- _What you are asked to do_
Rewrite the entries as a Markdown table with the columns Row and Line, starting at the line with "Click the Resource Monitor gauge icon" and running through the end of the entries, both ends included. Number each row, skip blank lines, and leave the pictures out of the answer.

══ Material shown

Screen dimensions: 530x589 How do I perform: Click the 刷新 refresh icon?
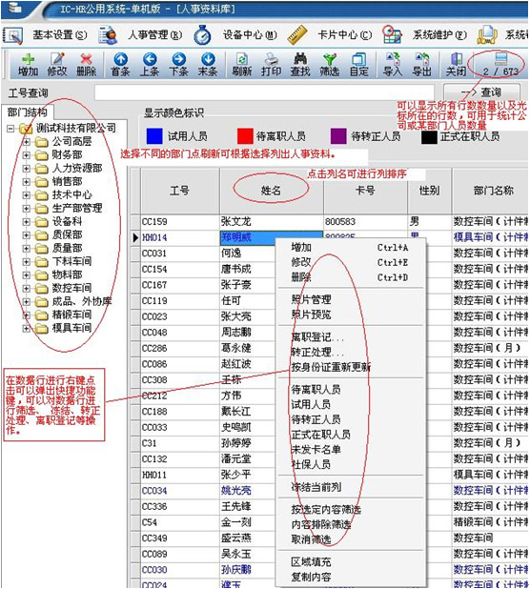241,59
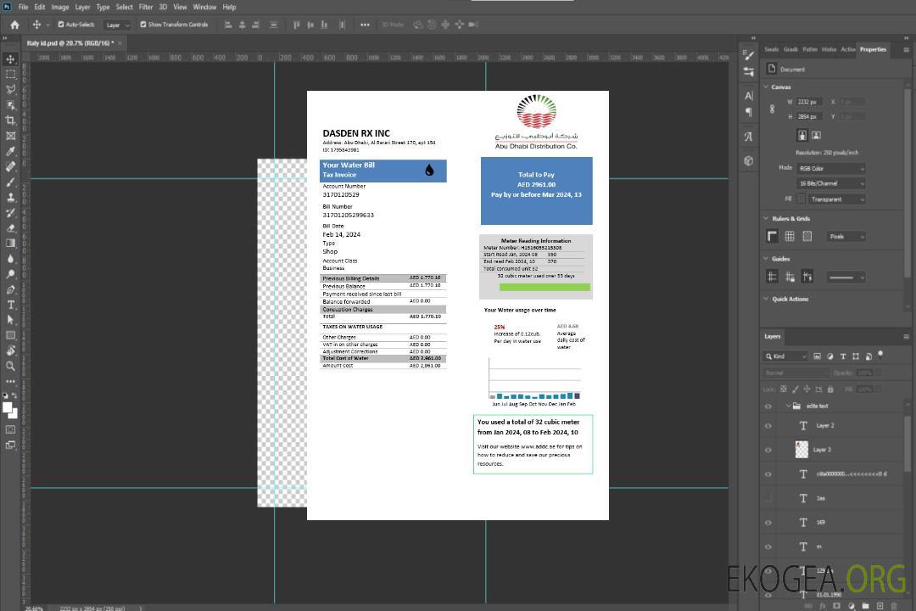This screenshot has height=611, width=916.
Task: Show the hidden 'Iaa' text layer
Action: 768,498
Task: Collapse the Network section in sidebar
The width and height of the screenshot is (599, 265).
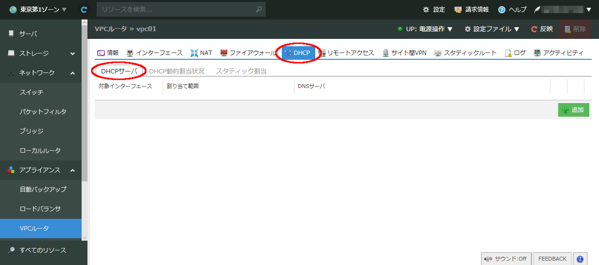Action: coord(72,73)
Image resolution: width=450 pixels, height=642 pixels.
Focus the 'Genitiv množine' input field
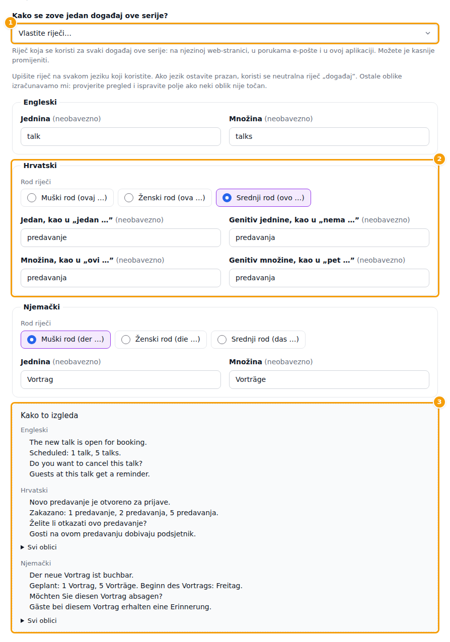(x=329, y=278)
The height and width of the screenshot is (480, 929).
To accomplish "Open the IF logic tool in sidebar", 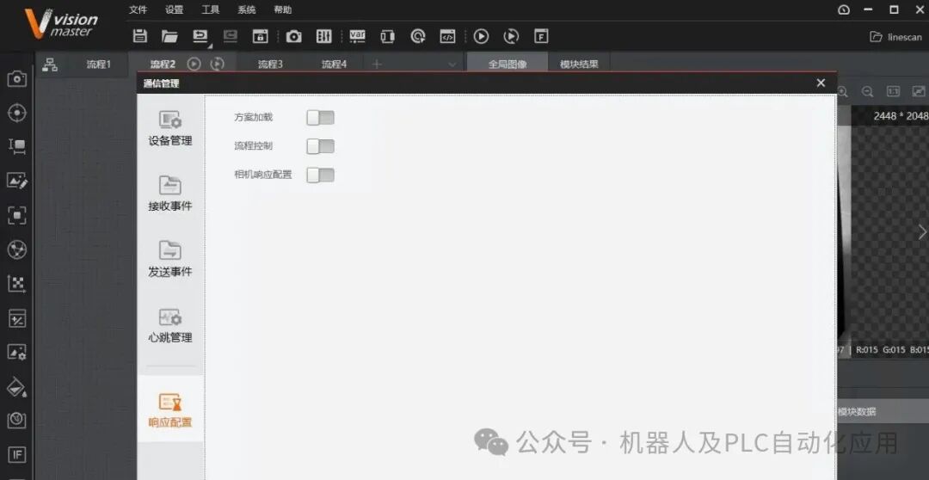I will (x=16, y=454).
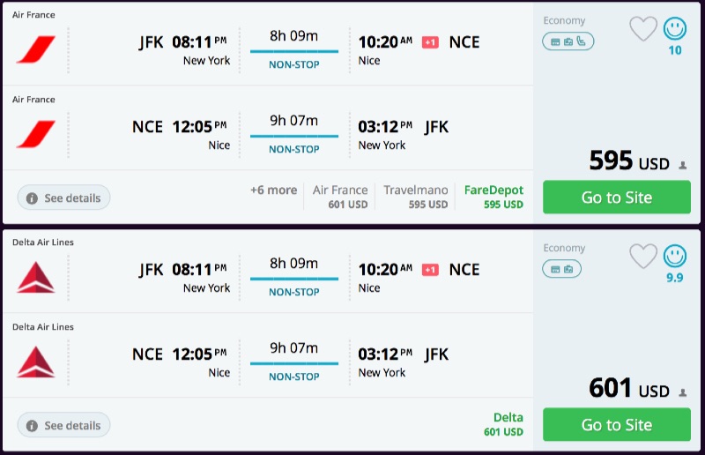The height and width of the screenshot is (455, 705).
Task: Choose the Air France 601 USD provider offer
Action: pyautogui.click(x=340, y=197)
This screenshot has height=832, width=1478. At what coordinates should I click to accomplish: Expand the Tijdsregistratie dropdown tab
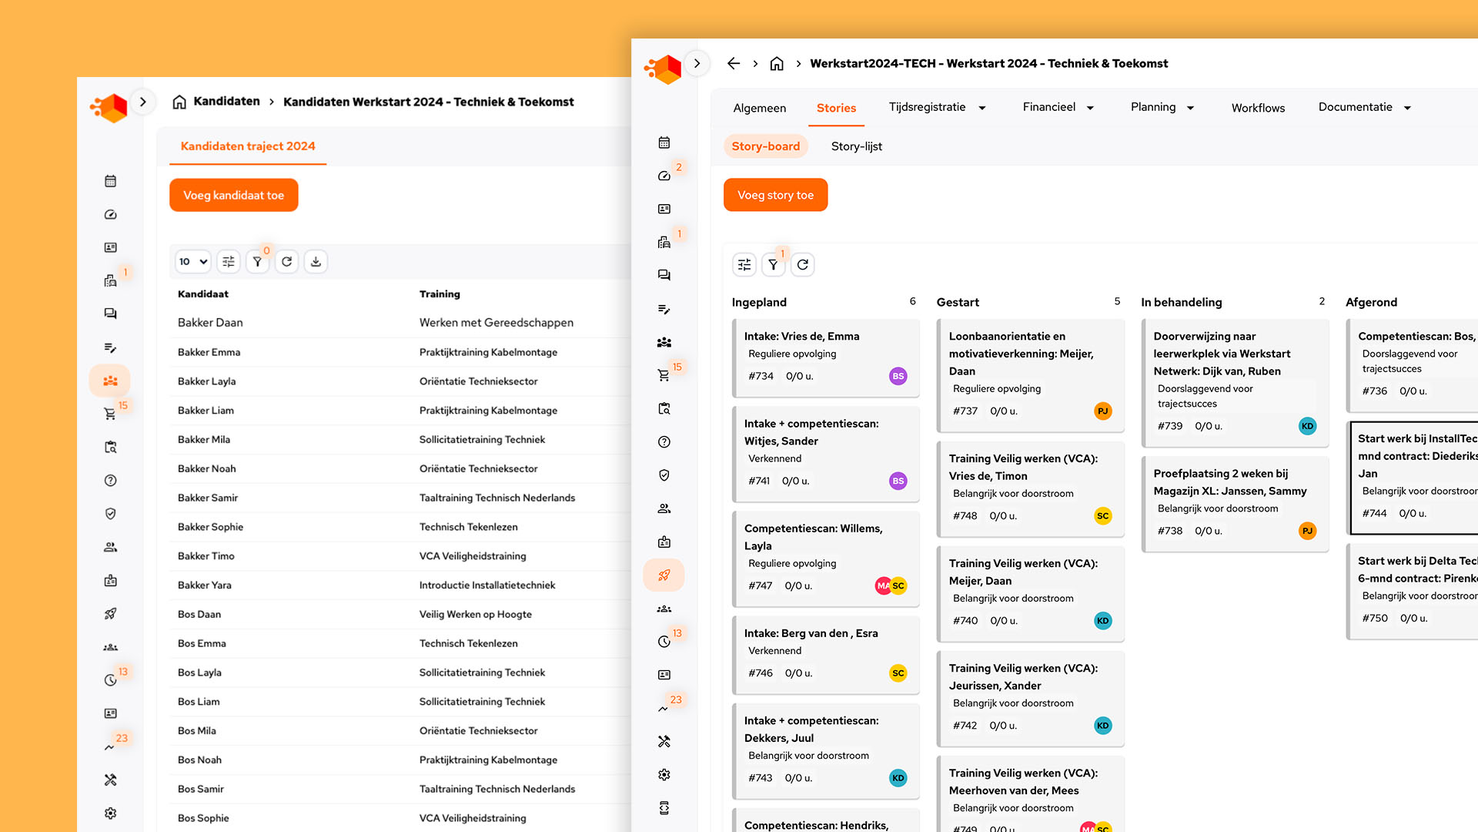(937, 108)
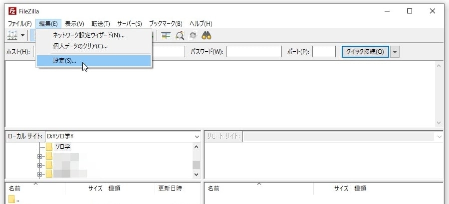This screenshot has width=449, height=204.
Task: Select 設定(S)... from the Edit menu
Action: (65, 61)
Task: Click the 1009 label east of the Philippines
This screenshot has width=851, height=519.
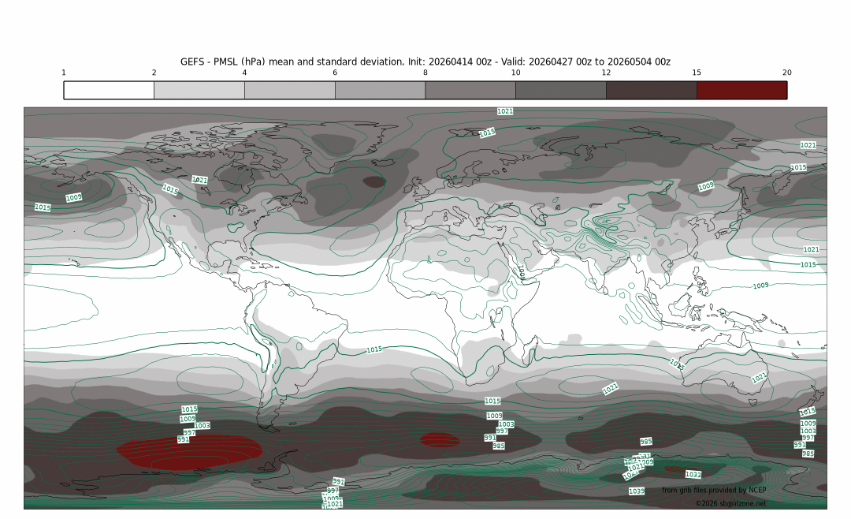Action: click(760, 286)
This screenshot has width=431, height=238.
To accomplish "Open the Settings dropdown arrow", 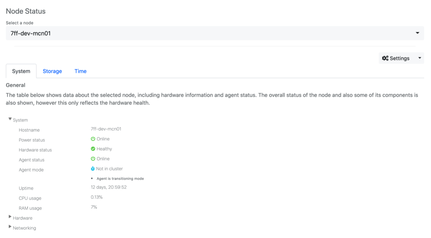I will (420, 58).
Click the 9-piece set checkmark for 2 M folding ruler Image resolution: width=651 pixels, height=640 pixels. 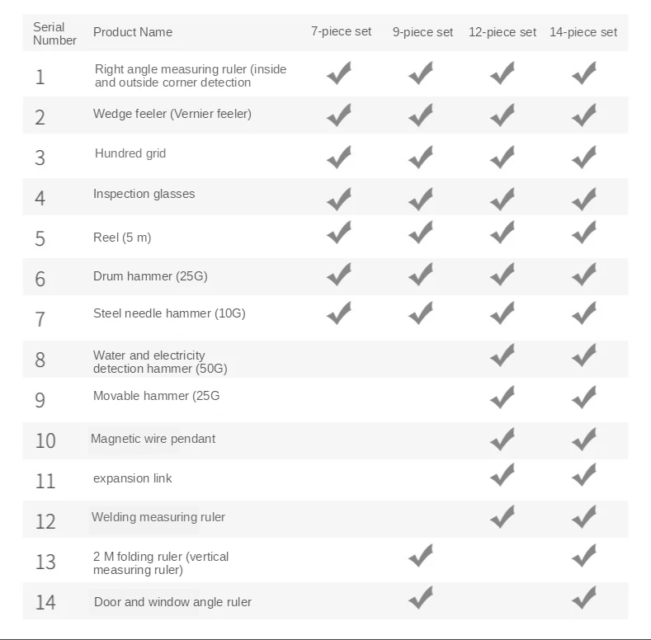421,555
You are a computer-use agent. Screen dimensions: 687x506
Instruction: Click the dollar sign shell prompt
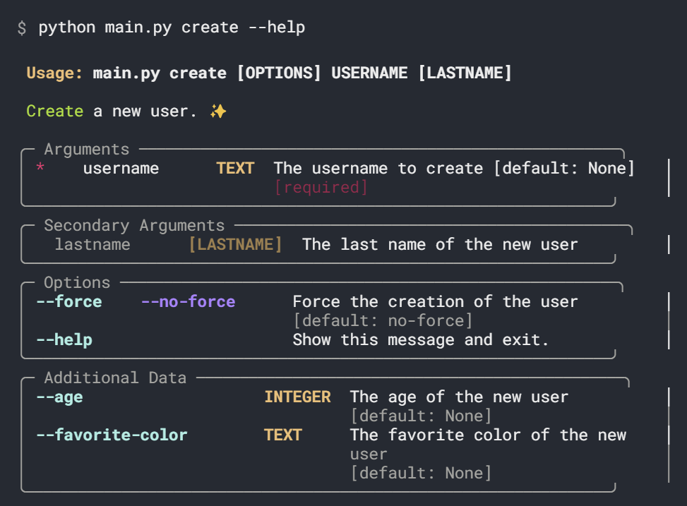coord(22,28)
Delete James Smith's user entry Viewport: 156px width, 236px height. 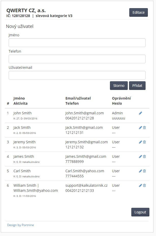(x=144, y=156)
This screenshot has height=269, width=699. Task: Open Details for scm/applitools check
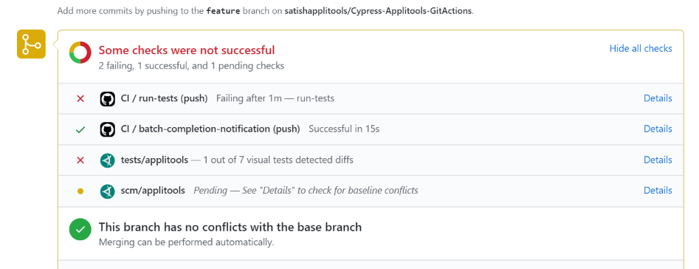click(658, 191)
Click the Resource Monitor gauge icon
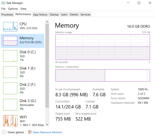The width and height of the screenshot is (155, 137). (30, 132)
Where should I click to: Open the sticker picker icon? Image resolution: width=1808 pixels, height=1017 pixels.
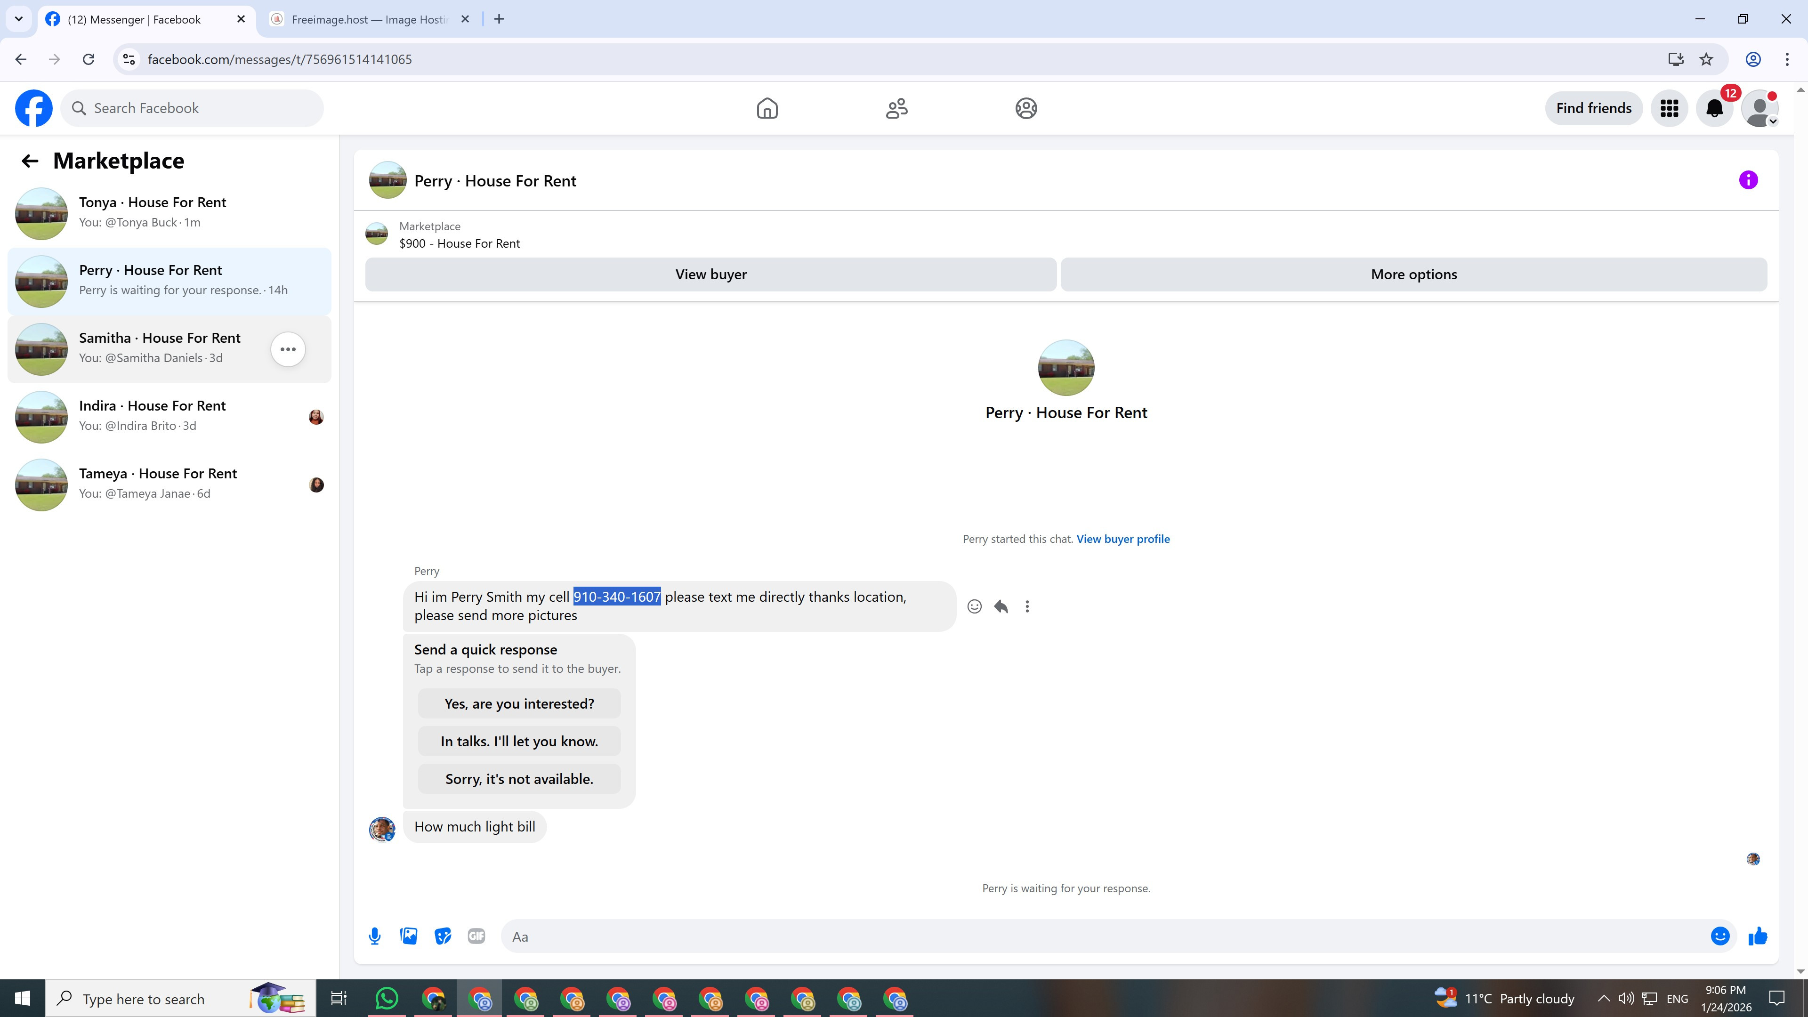click(x=442, y=936)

════

- _Exercise response_
| Row | Line |
|---|---|
| 1 | Click the Resource Monitor gauge icon |
| 2 | The width and height of the screenshot is (155, 137). (30, 132) |
| 3 | Where should I click to: Open the sticker picker icon? Image resolution: width=1808 pixels, height=1017 pixels. |
| 4 | click(x=442, y=936) |